### Task item:
An exact transcription of every entry is required, with the images left out.

[Data listing Boundary: Start]

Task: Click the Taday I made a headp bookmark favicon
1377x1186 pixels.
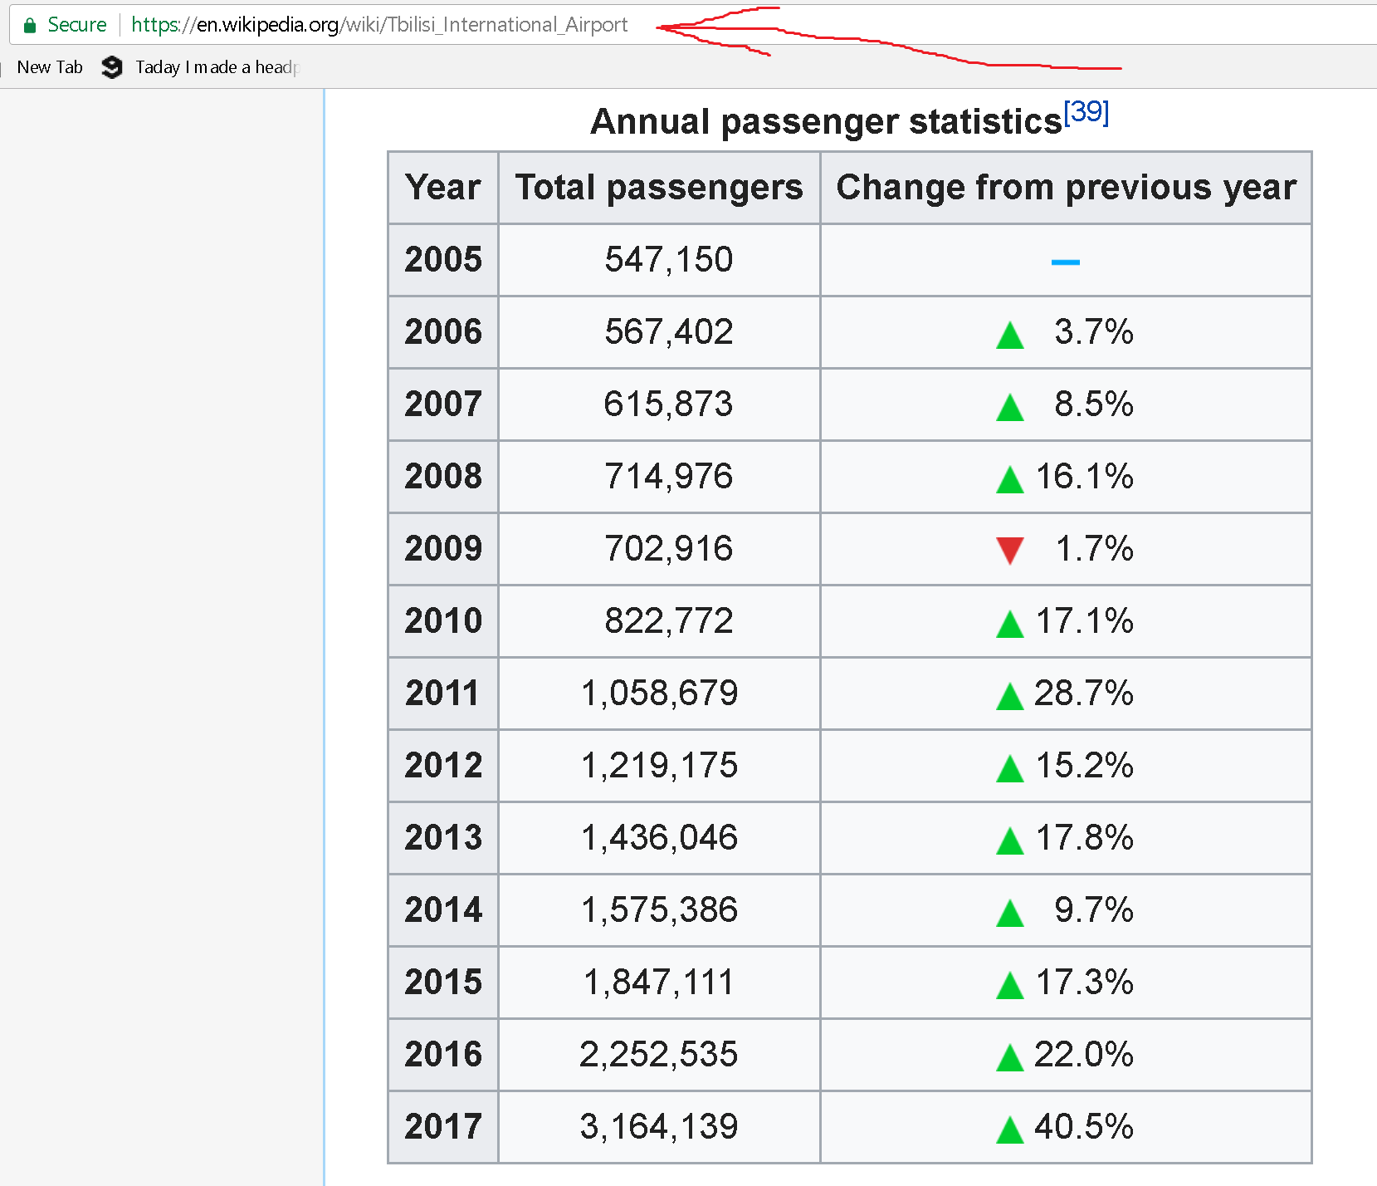Action: coord(112,67)
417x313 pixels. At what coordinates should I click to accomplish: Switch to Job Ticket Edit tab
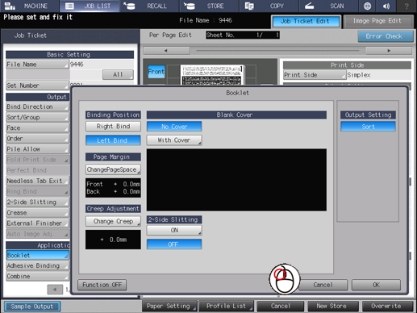coord(306,21)
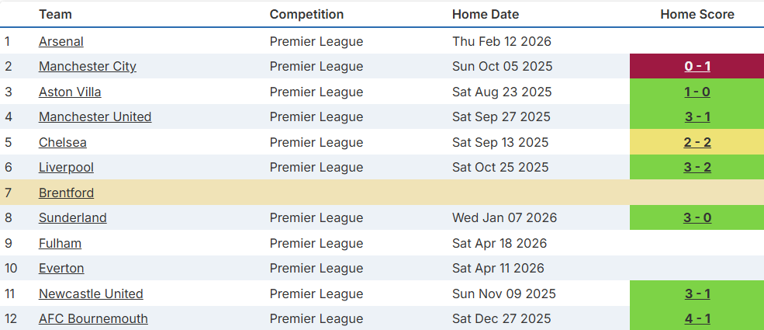Click the 4 - 1 Bournemouth score
The width and height of the screenshot is (764, 330).
(697, 318)
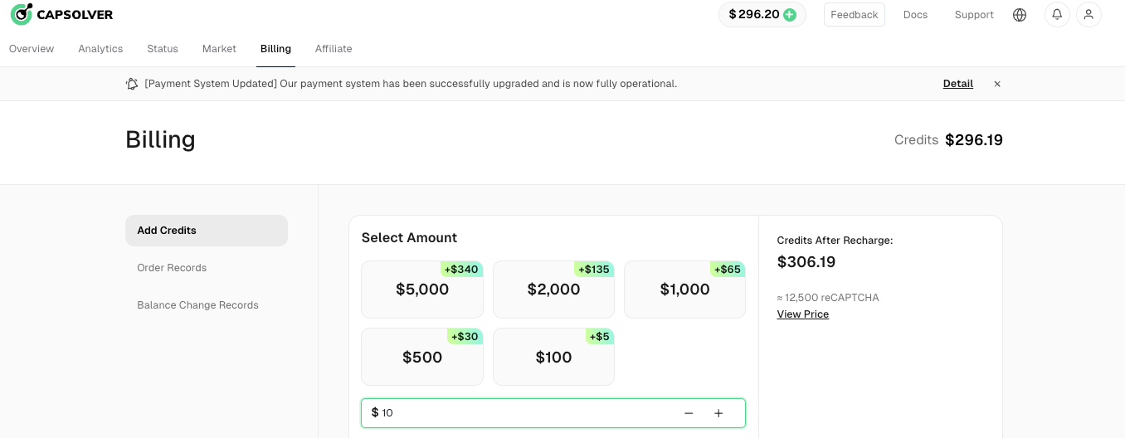This screenshot has width=1125, height=438.
Task: Switch to the Analytics tab
Action: pyautogui.click(x=100, y=49)
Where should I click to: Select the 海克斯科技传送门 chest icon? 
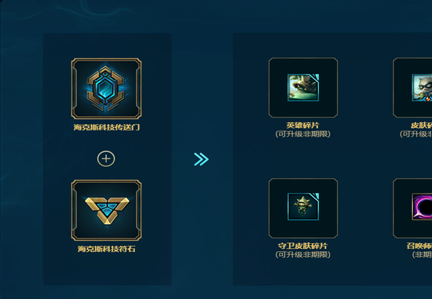(x=106, y=88)
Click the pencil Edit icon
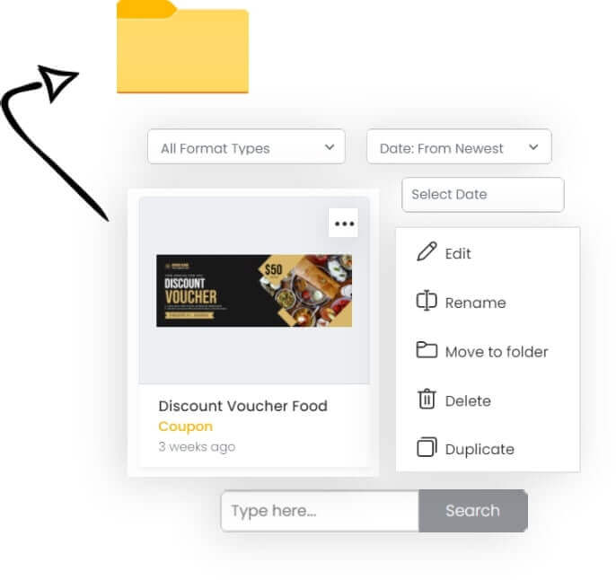The image size is (616, 580). (x=427, y=251)
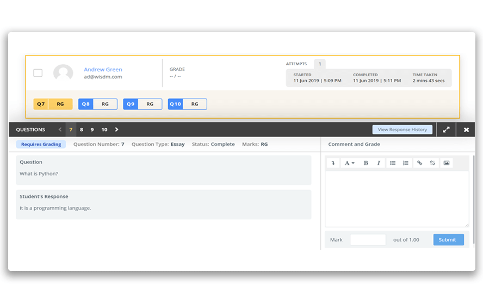Open the font style dropdown

point(349,163)
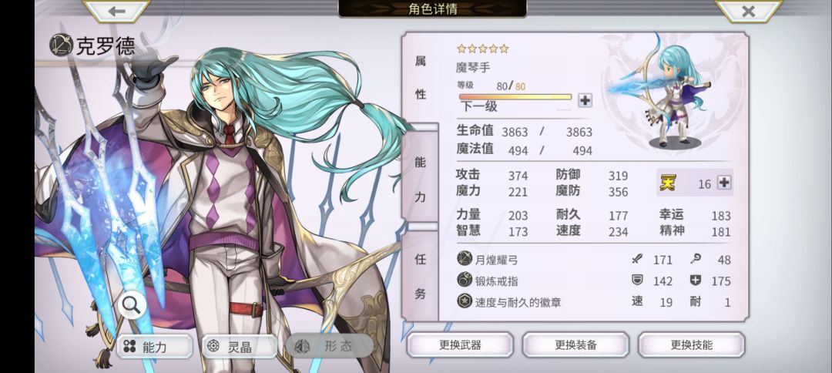Click 更换装备 to change equipment

tap(575, 345)
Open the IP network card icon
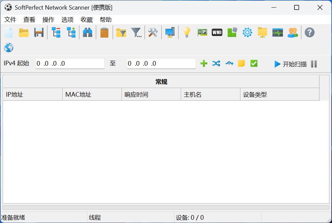The image size is (332, 223). pos(202,32)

[Data listing Boundary: End]

### Task result:
Task: Click the Taday I made a headp bookmark favicon
1377x1186 pixels.
Action: coord(112,67)
417x313 pixels. At what coordinates should I click to accomplish: Switch to Job Ticket Edit tab
coord(306,21)
Click the 4 - 1 Bournemouth score
The width and height of the screenshot is (764, 330).
(697, 318)
This screenshot has width=1125, height=438.
Task: Switch to the Analytics tab
Action: pyautogui.click(x=100, y=49)
Where should I click to: Select the 海克斯科技传送门 chest icon? 
(x=106, y=88)
Click the pencil Edit icon
The image size is (616, 580). (x=427, y=251)
Open the font style dropdown

point(349,163)
Click 更换装备 to change equipment

tap(575, 345)
Open the IP network card icon
The image size is (332, 223). pos(202,32)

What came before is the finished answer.